Everyone knows that John James Audubon was a great early naturalist and artist, painting the birds of America in the mid-1800s.  Everyone should also know the name of one of his colleagues, a pioneering naturalist and artist in her own right—Maria Martin Bachman.

Maria Martin

            Maria Martin was born on July 6, 1796, in Charleston, South Carolina (died 1863).  Her family was wealthy, affording her the opportunity for a fine education in languages, the arts and natural science.  When she was 31, she moved into the home of her sister, who was in poor health, and her brother-in-law, the reverend John Bachman (many years later, after her sister died, Martin married John Bachman; hence, sometimes she is referred to as Maria Martin Bachman).  John Bachman was also a naturalist and a close friend of Audubon, who often visited Charleston and stayed at the Bachman home.

            Martin’s interest in the natural world grew along with her association with Bachman and Audubon.  When Audubon saw her drawings of birds, insects and plants during a visit in 1831, he invited Martin to begin painting for him.  He tutored her in painting, sharing techniques for painting and for posing birds and other objects.  Eventually, she became one of Audubon’s three chief assistants, painting the plant backgrounds and insect details for 18 of the plates in his famous four-volume Birds of America (learn more about Audubon here).

Maria Martin painted the plants in this Audubon painting of Bachman’s Warbler, now extinct and named for her husband.

            Like Audubon, she painted mostly from nature, observing plants in the gardens of her friends and fellow naturalists in Charleston.

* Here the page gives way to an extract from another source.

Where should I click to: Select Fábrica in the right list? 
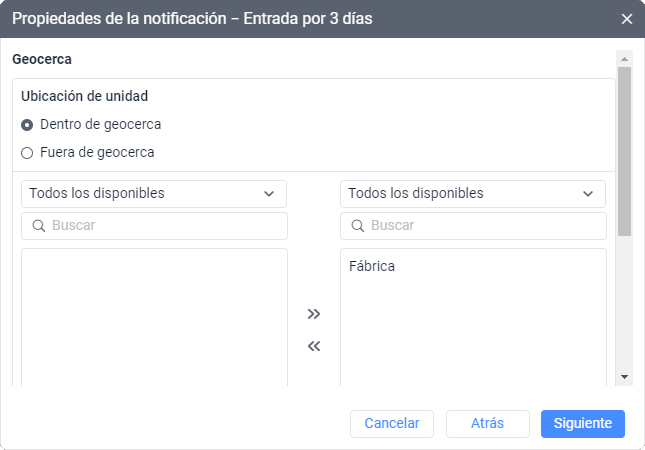[x=373, y=266]
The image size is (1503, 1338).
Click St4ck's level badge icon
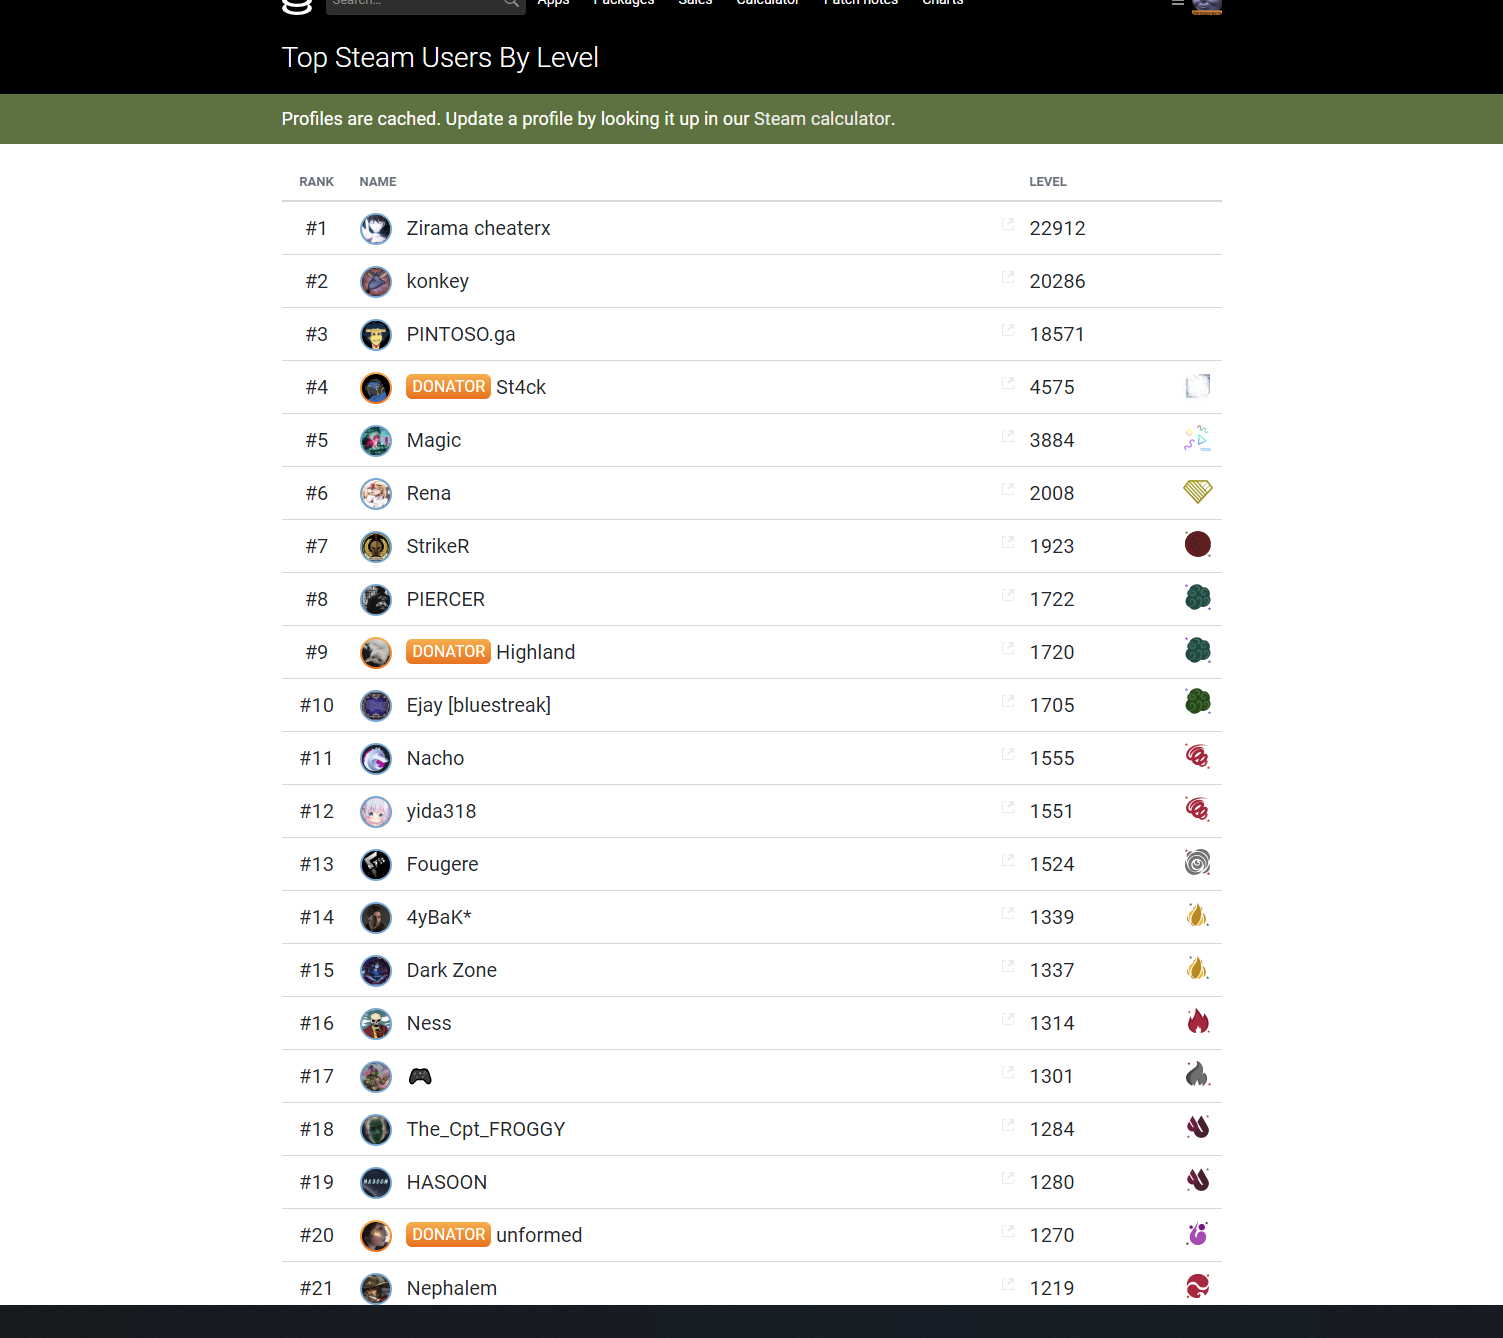(1198, 386)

Her extensive study of nature was responsible for the renowned scientific accuracy of her paintings, but her watercolors also revealed a deep artistic sensitivity, the color and composition enhancing an illustration’s impact.  Audubon wrote that “Miss Martin with her superior talents, assists us greatly in the way of drawing; the insects she has drawn are, perhaps, the best I’ve seen.”  Some historians suggest that Martin may have even painted a few birds for Audubon’s books (although later “touched up” by Audubon).

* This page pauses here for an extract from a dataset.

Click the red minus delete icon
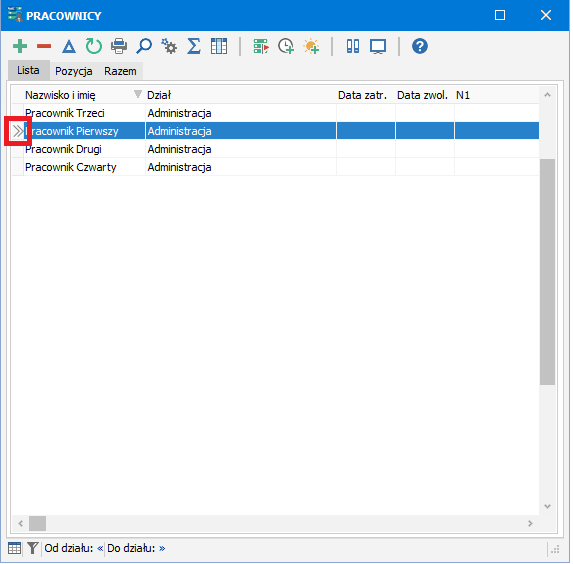This screenshot has width=573, height=564. click(44, 46)
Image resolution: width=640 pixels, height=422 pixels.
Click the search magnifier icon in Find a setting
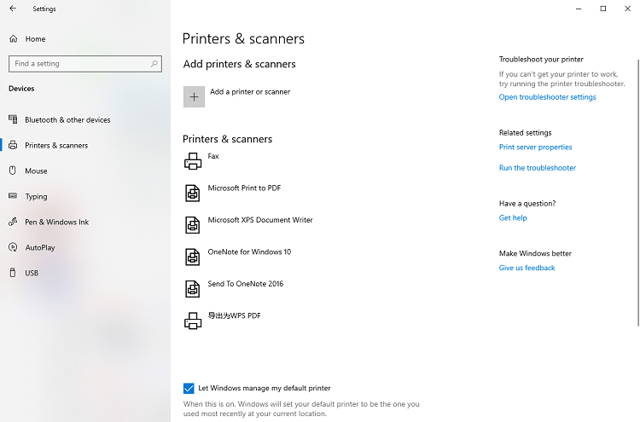(154, 64)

            Martin went on to illustrate and edit other pioneering taxonomic texts.  She prepared drawings of reptiles and backgrounds for John Edwards Holbrook’s North American Herpetology.  She served as editor, co-author and illustrator for John Bachman’s natural science and religious writings.  She joined Audubon and John Bachman by editing the text and painting backgrounds for much of their three-volume work, The Viviparous Quadrupeds of North America.  

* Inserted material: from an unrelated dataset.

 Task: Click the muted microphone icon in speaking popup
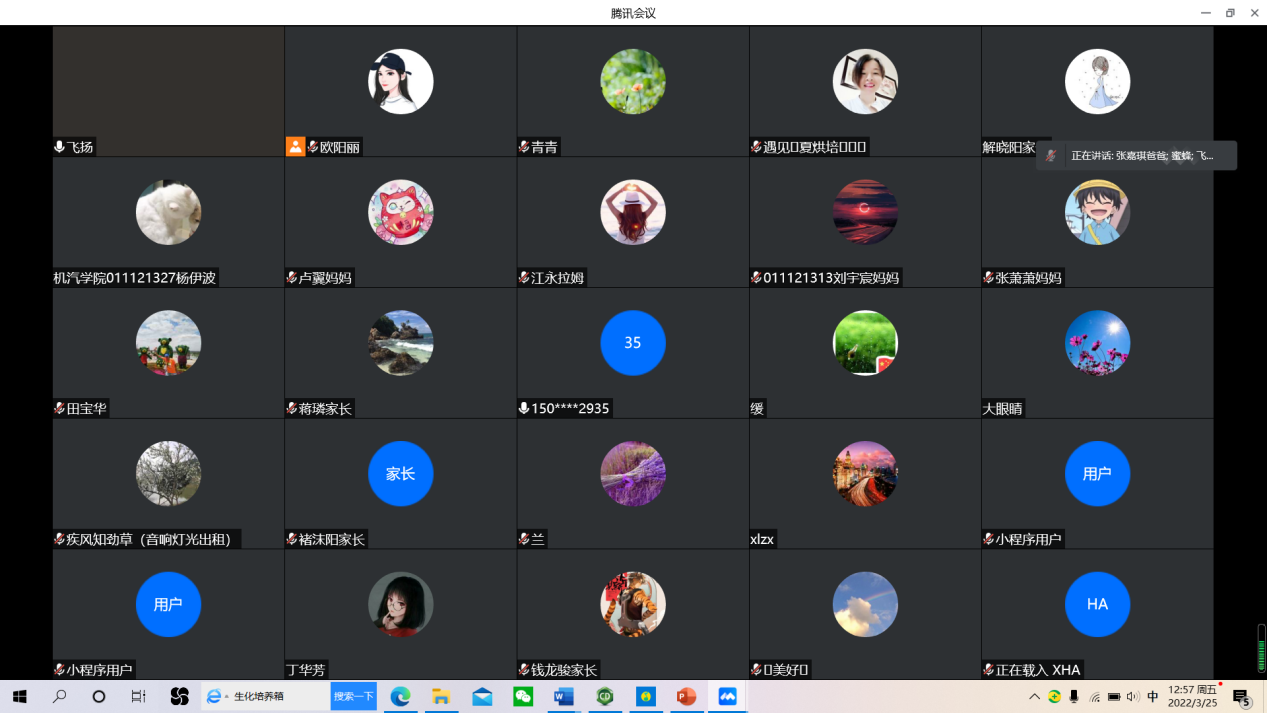[x=1051, y=155]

One of the few works atributed to Maria Martin, painting of the scarlet kingsnake

            As was the case for most women in the early 19th Century, Martin’s work was generally not signed or acknowledged.  Audubon, however, thought so much of her that he named a bird, Maria’s Woodpecker, in her honor (unfortunately, now a subspecies of the Hairy Woodpecker).  Perhaps we should allow Audubon’s words to reflect on a century of women and their contributions to conservation:  “I feel bound to make some ornithological acknowledgment for the aid she has on several occasions afforded me in embellishing my drawings of birds, by adding to them beautiful and correct representations of plants and flowers.”

References:

Audubon.  John J. Audubon’s Birds of America.  Plate 417, Maria’s Woodpecker et al.  Available at:  https://www.audubon.org/birds-of-america/marias-woodpecker-three-toed-woodpecker-phillips-woodpecker-canadian-woodpecker.  Accessed March 17, 2020.

Charleston County Public Library.  Maria Martin Bachman.  Available at:  http://sites.slicker.com/ccpl/content.asp?id=15539&action=detail&catID=6013&parentID=5746. Accessed March 17, 2020.

History of American Women.  Maria Martin Bachman.  Available at:  http://www.womenhistoryblog.com/2016/02/maria-martin-bachman.html. Accessed March 17, 2020.

Sierra College.  Maria Martin Bachman.  Journal of the Sierra College Natural History Museum.  Available at:  https://www.sierracollege.edu/ejournals/jscnhm/v6n1/martin.html. Accessed March 17, 2020.

South Carolina Encyclopedia.  Martin, Maria.  Available at:  http://www.scencyclopedia.org/sce/entries/martin-maria/.  Accessed March 17, 2020.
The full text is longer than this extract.